NetXMS Support Forum

We recently upgraded NetXMS 1.2.17 to 2.0.3 (1.2.17 > 2.0.2 > 2.0.3) but the syslog data from existing nodes are being displayed as <unknown>. However nodes (Same model and firmware from <unknown> syslog data) added after upgrade to 2.0.3 are being identified correctly. Any ideas?

After upgrading to 2.0.4 and performed nxdbmgr upgrade, previously known source in syslog became <unknown>. What's the debug level for Syslog logging?

What are your "SyslogIgnoreMessageTimestamp" and "SyslogNodeMatchingPolicy" server configuration variables configured to?

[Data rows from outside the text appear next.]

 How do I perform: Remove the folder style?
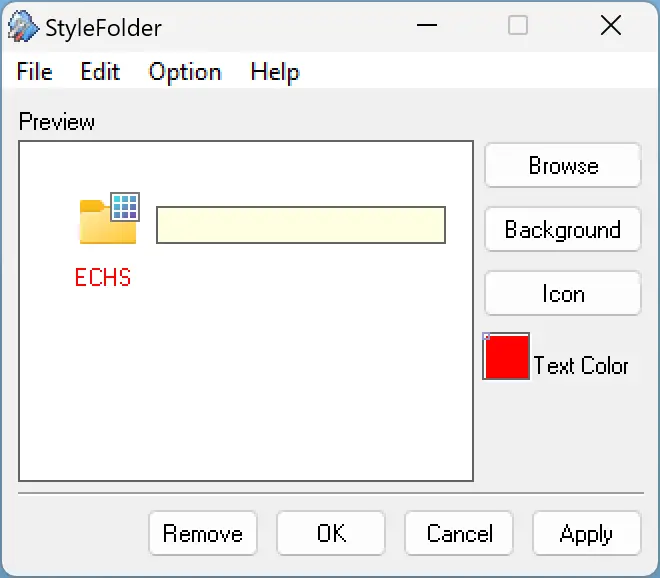point(203,533)
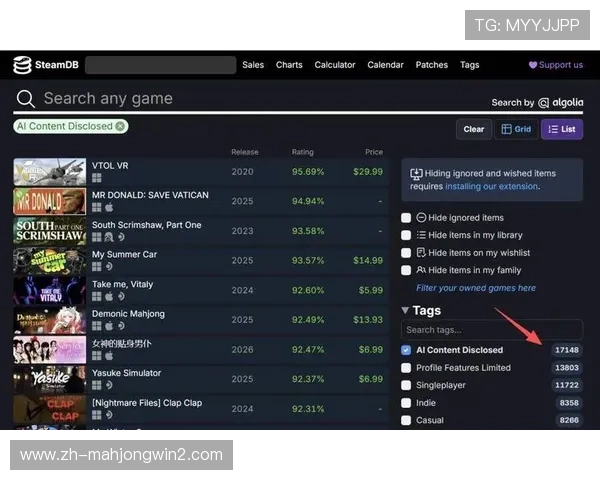The height and width of the screenshot is (480, 600).
Task: Click the SteamDB logo icon
Action: 22,65
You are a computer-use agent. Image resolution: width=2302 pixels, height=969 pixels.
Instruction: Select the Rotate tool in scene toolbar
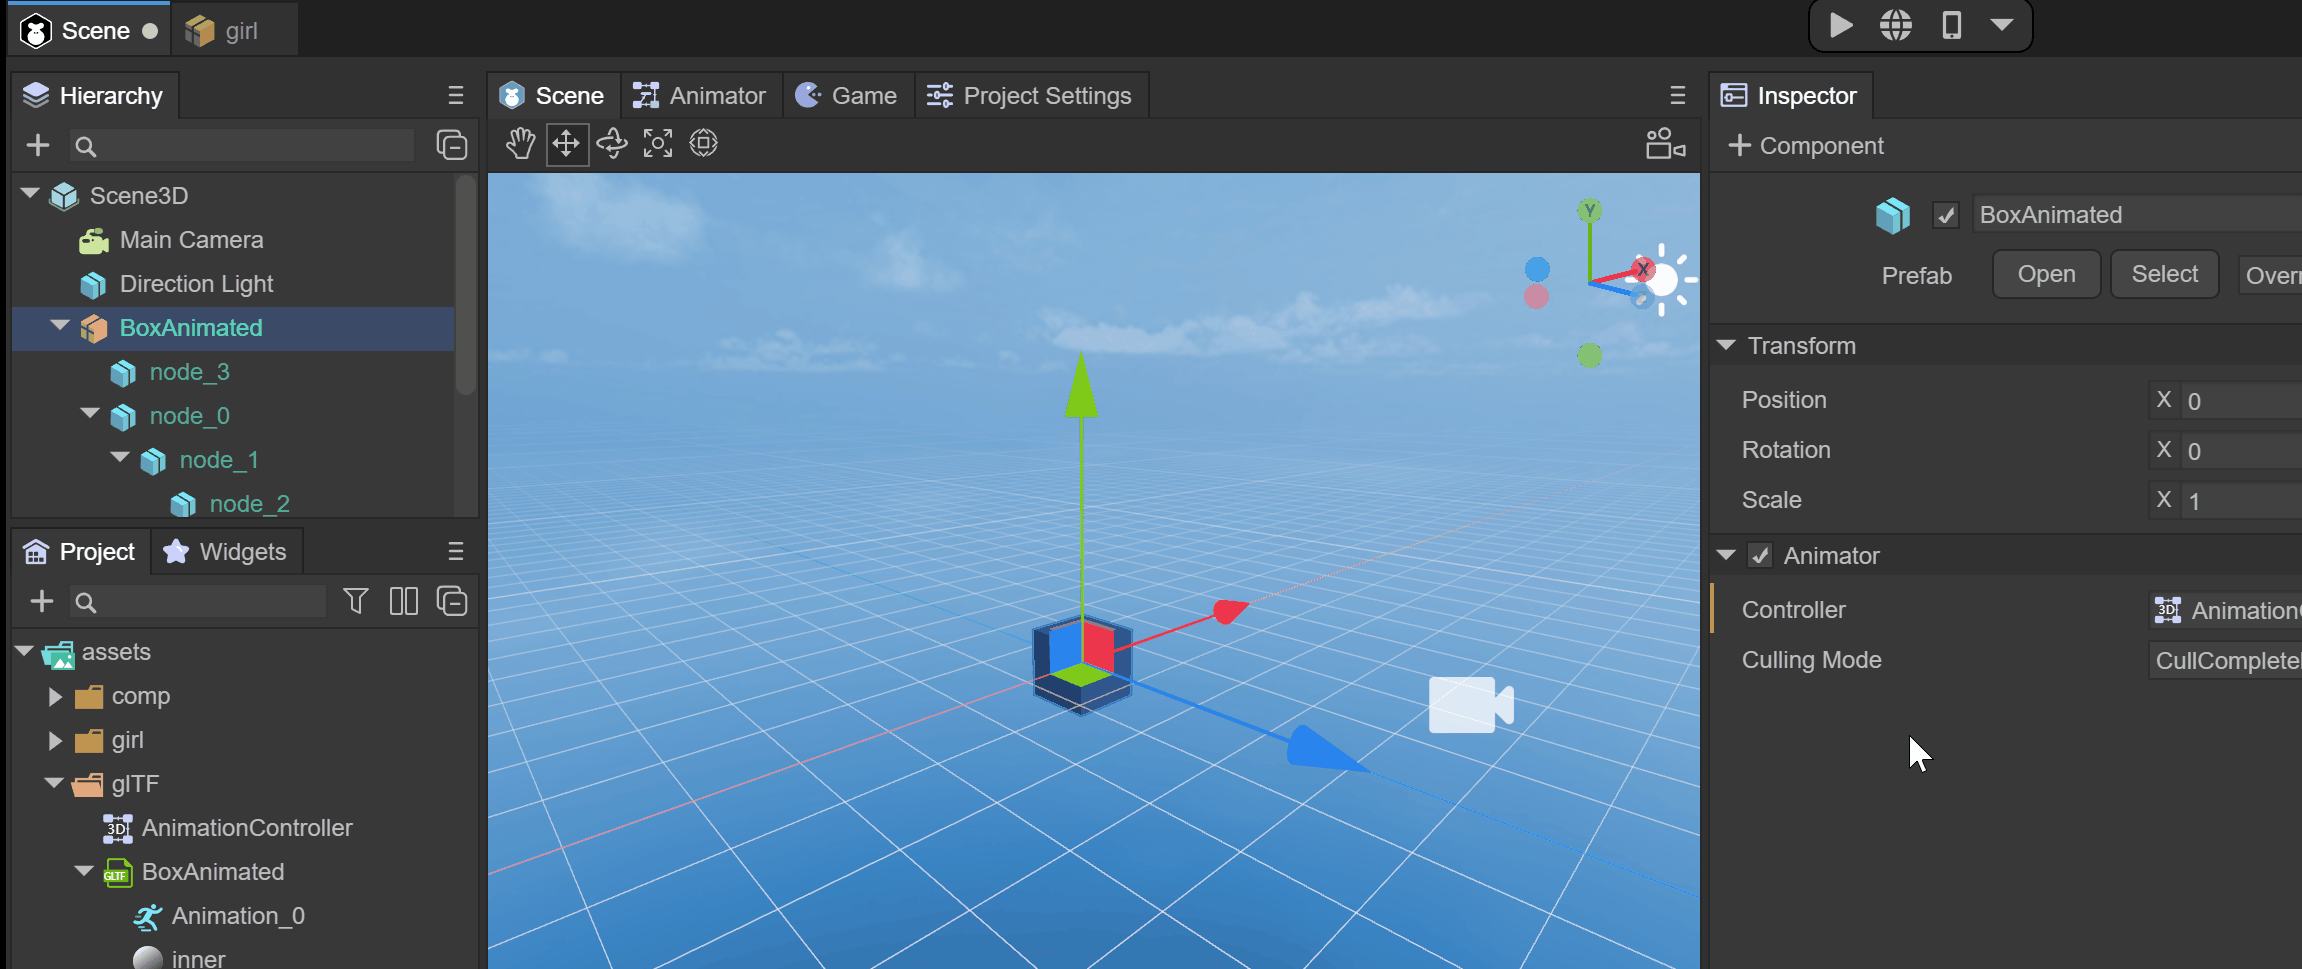coord(612,144)
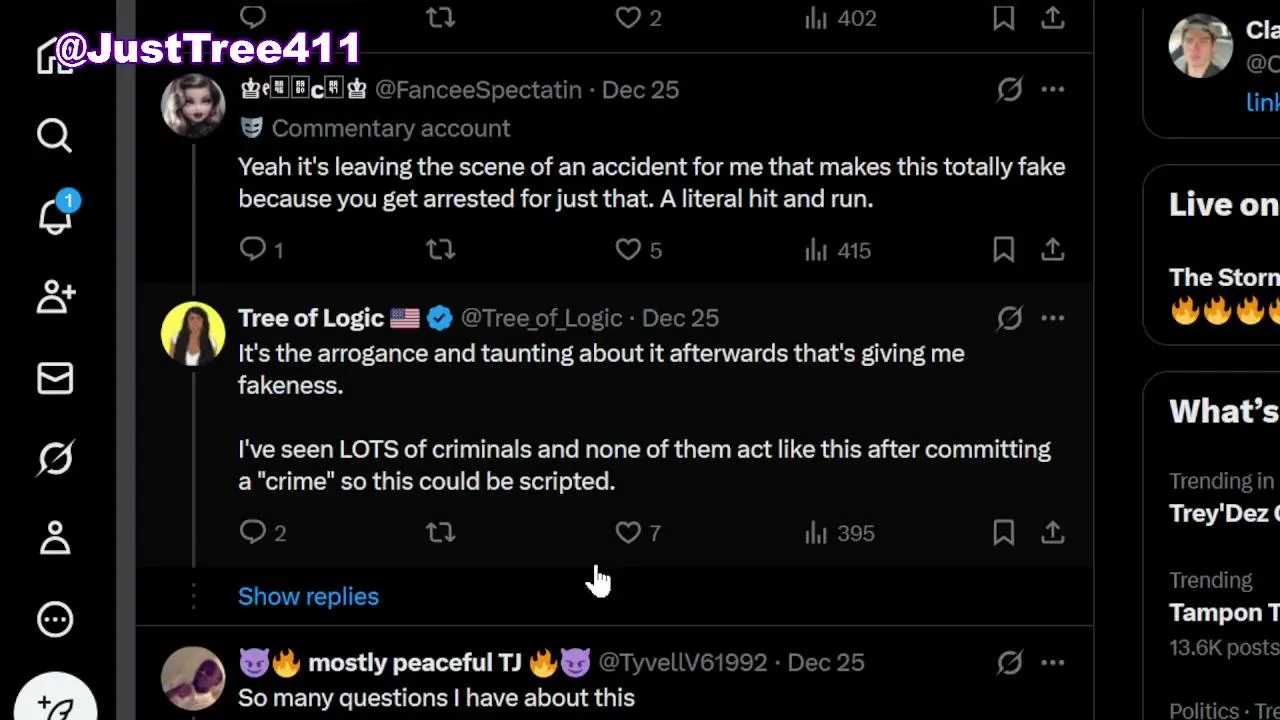Open more options on FanceeSpectatin's post
The height and width of the screenshot is (720, 1280).
pyautogui.click(x=1052, y=90)
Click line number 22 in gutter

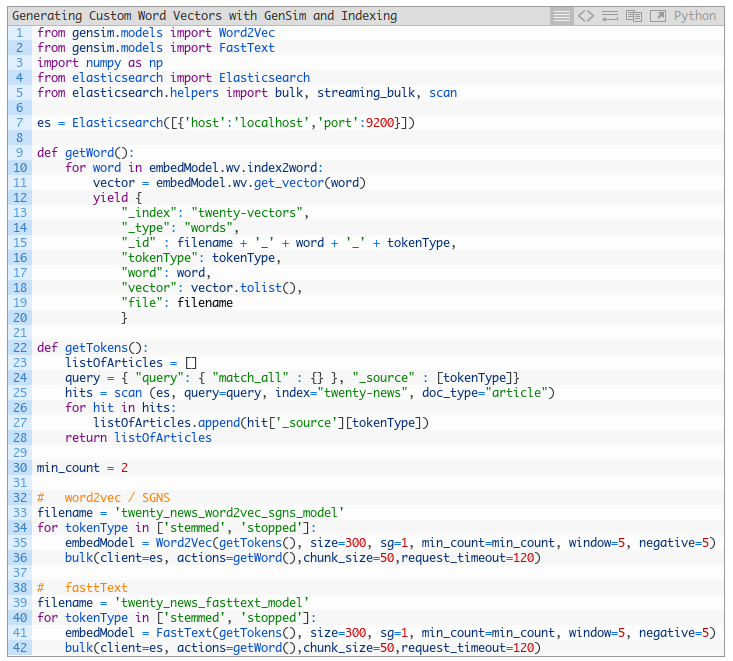[19, 348]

Also, did you get it working before 2.0.4, or is this the same issue persisting from 2.0.2/2.0.3?

SyslogIgnoreMessageTimestamp and SyslogNodeMatchingPolicy are 0. It's working properly in 1.2.x branch but not after upgrade to 2.0.x branch.

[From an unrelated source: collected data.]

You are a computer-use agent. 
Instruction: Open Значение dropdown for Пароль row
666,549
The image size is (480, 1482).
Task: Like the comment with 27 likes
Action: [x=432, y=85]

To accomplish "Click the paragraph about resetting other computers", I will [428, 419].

Please run tcpdump (or wireshark or similiar) and look at the actual packets of the incoming syslog messages.

What IP address do they come from?
If you put ">that_ip_address" into the object tree filter, does it find anything (make sure to prefix the IP with ">")?

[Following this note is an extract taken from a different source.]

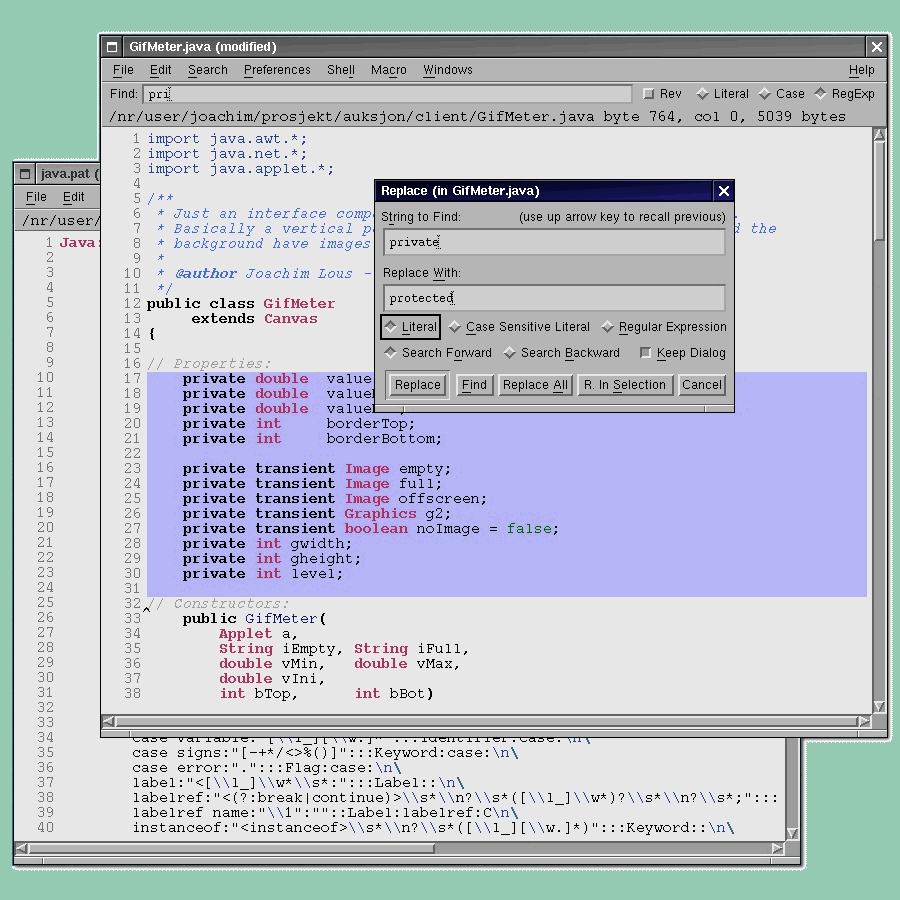Select RegExp mode in Find bar
The width and height of the screenshot is (900, 900).
[844, 94]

The source IP address of the syslog message packet gets looked up across all your nodes present in NetXMS.
Are you sure you have a node with the address of the syslog messages present in NetXMS?

Bonus info: are syslogs coming over IPv4 or IPv6?

The IPv4 address of Syslog source does have a node found by using filter ">ip_address" and match its "primary host name" field.

Hi,

it shows <unknown> in "Source" column of syslog monitor? That means that server was unable to find node object by source IP address or host name. Are you using zones? If not, could you please run command (on NetXMS server console):

nxadm -c "show index nodeaddr"

and check that problematic node's source address is there?

Best regards,
Victor

Hi Victor,

I'm using zones and "show index nodeaddr" returns nothing.

Hi Victor,

I deleted then re-added a node and the source can display properly but the "show index nodeaddr" still return nothing.